Murat Menteş'in kendina has bir üslubu var aslına bakarsanız. Daha önce okumuş olduğum kitaplarında bu üslubu beğenmeme rağmen bu kitapta her şey birbirine karışmış, konu birbirine girmiş gibi geldi bana. hakikaten boğucu bir absürtlükler dizisi olmuş.
Bir Murat Menteş kitabına "sıkıcı bir kitap" cümlesini kurmak istemiyorum ama hakikaten sıkıcı bir kitap olmuş. Kelime oyunları güzel ama çok fazlada kelimelerle oynamak olay kurgusundan bizi uzaklaştırıyor.
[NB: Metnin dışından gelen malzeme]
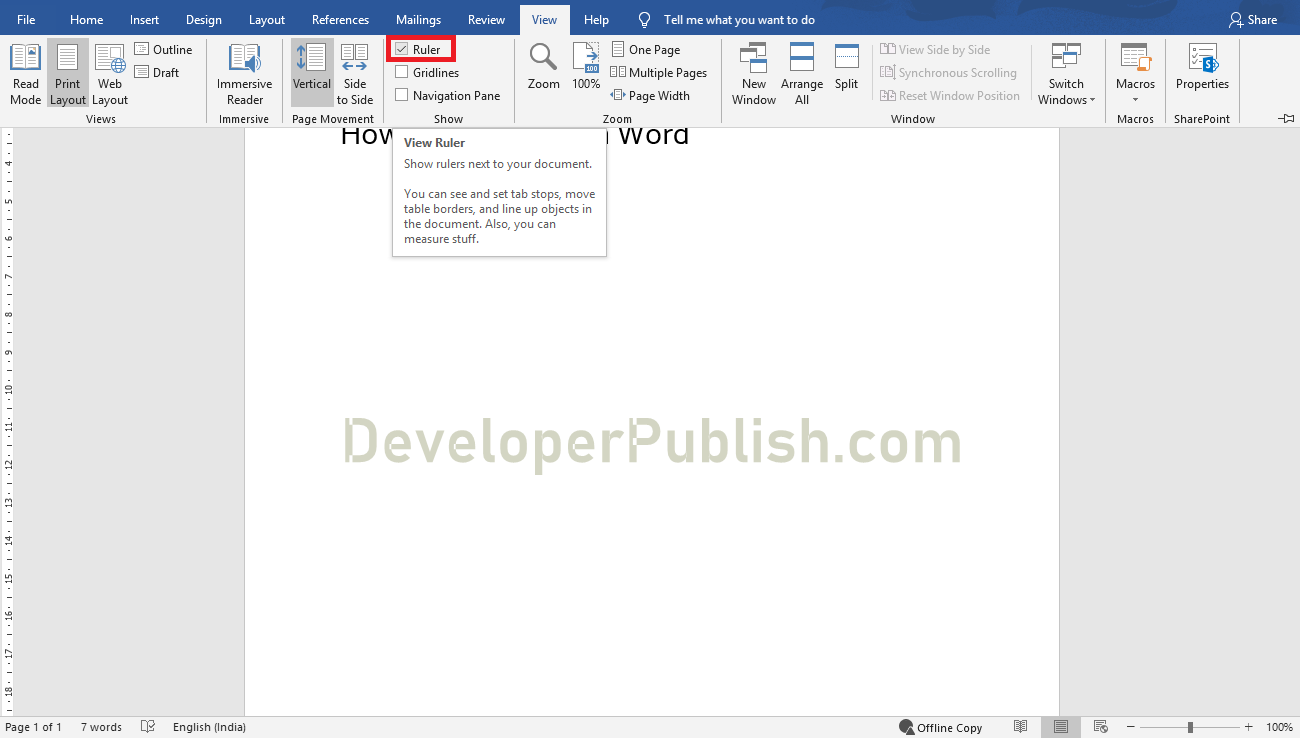Switch to Read Mode view
The width and height of the screenshot is (1300, 738).
pos(25,73)
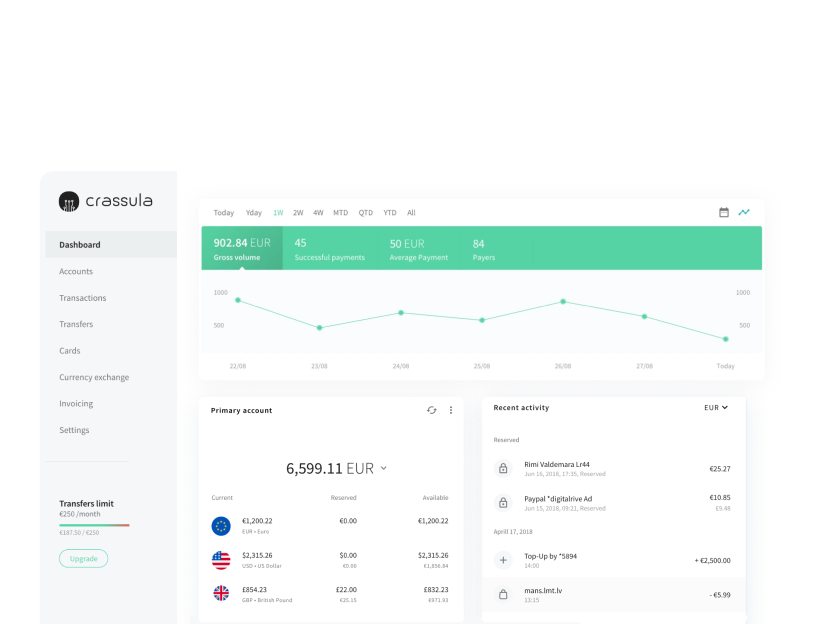
Task: Click the plus icon on Top-Up transaction
Action: click(502, 560)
Hoşuma giden hiç ni bir şey yok. Var tabi. O da yazıların başındaki üst notlar. Onlardan epey miktarda ilginç bilgi öğrenmiş oldum.
Kitaptan aklımda kalan cümleler ise şöyle:
"Niyetim muğlak, vaziyetim muallak, akıbetim meçhul."
"Aşk savaştan farksız. Ve ben aşkın vicdani retçisiyim."
"Öyle tatlı gülümsedi ki kalp gözüm kamaştı."
"Belki bir gün 15 dakikalığına kendimiz oluruz?"
"Dünyadaki merhamet stoku, iyilik ihtiyacını karşılamıyor."
"Müzik, evlilik için değil, aşk için var. “Canım karıcığım” diye bir şarkı duydun mu hiç ?"
"Prostat ve hemoroit gibi yakın bir ikiliydik."
"Galiba porsiyonlar büyük görünsün diye cüce garson çalıştırıyorlar."
"Peki..siz neden buradasınız leydim.? Cennetin kapılarını açık mı unuttular?"